If a line below contains the word "will", count it. Please give the total and nothing else.

##########

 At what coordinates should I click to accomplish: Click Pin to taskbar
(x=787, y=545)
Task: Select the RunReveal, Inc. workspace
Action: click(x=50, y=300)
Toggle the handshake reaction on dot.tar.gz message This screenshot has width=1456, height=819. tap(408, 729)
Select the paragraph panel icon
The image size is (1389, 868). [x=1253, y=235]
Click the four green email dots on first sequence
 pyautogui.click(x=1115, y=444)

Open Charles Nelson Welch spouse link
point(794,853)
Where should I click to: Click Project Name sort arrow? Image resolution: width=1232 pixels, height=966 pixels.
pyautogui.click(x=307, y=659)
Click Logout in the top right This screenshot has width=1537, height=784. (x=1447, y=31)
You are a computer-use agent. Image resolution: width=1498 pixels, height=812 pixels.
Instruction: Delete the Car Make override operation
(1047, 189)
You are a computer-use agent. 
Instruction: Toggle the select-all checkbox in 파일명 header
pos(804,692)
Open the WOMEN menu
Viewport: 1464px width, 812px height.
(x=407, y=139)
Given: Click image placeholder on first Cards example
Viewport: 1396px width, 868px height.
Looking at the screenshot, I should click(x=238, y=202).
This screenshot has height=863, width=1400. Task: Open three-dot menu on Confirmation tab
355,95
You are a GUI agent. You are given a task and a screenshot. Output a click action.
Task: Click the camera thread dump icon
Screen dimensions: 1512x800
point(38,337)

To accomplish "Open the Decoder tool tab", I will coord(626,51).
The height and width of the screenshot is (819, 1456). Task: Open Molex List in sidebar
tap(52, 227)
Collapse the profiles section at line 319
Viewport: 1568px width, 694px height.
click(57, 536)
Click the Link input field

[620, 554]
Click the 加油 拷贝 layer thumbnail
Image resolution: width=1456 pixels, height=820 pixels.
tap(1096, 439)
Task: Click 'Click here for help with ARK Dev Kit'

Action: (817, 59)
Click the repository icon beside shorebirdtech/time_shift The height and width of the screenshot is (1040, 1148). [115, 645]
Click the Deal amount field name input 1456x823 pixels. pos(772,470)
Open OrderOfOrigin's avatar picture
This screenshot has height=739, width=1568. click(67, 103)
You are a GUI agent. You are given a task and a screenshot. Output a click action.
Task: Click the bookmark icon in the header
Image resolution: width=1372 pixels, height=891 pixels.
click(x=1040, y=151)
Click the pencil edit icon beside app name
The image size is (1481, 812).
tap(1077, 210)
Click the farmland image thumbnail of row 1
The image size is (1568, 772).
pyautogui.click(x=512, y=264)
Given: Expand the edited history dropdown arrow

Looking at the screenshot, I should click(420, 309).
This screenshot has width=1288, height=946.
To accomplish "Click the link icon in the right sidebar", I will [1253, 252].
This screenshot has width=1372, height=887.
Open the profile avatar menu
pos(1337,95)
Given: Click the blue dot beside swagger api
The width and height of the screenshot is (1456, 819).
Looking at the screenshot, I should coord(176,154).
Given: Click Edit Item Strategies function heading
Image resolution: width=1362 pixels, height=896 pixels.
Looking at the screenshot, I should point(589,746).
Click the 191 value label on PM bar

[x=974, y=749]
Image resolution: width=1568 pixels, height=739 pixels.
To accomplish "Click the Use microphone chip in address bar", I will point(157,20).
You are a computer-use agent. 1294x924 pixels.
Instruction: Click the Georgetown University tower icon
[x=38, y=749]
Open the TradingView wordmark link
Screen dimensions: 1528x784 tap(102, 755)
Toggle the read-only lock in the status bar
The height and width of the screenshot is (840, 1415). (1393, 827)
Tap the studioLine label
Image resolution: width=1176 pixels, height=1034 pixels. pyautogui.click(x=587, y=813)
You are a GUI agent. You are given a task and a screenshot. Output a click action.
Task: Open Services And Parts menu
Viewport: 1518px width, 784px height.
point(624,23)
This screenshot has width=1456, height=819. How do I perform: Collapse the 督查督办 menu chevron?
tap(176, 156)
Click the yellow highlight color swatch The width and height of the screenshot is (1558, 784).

##########

# WRITTEN ANSWER
3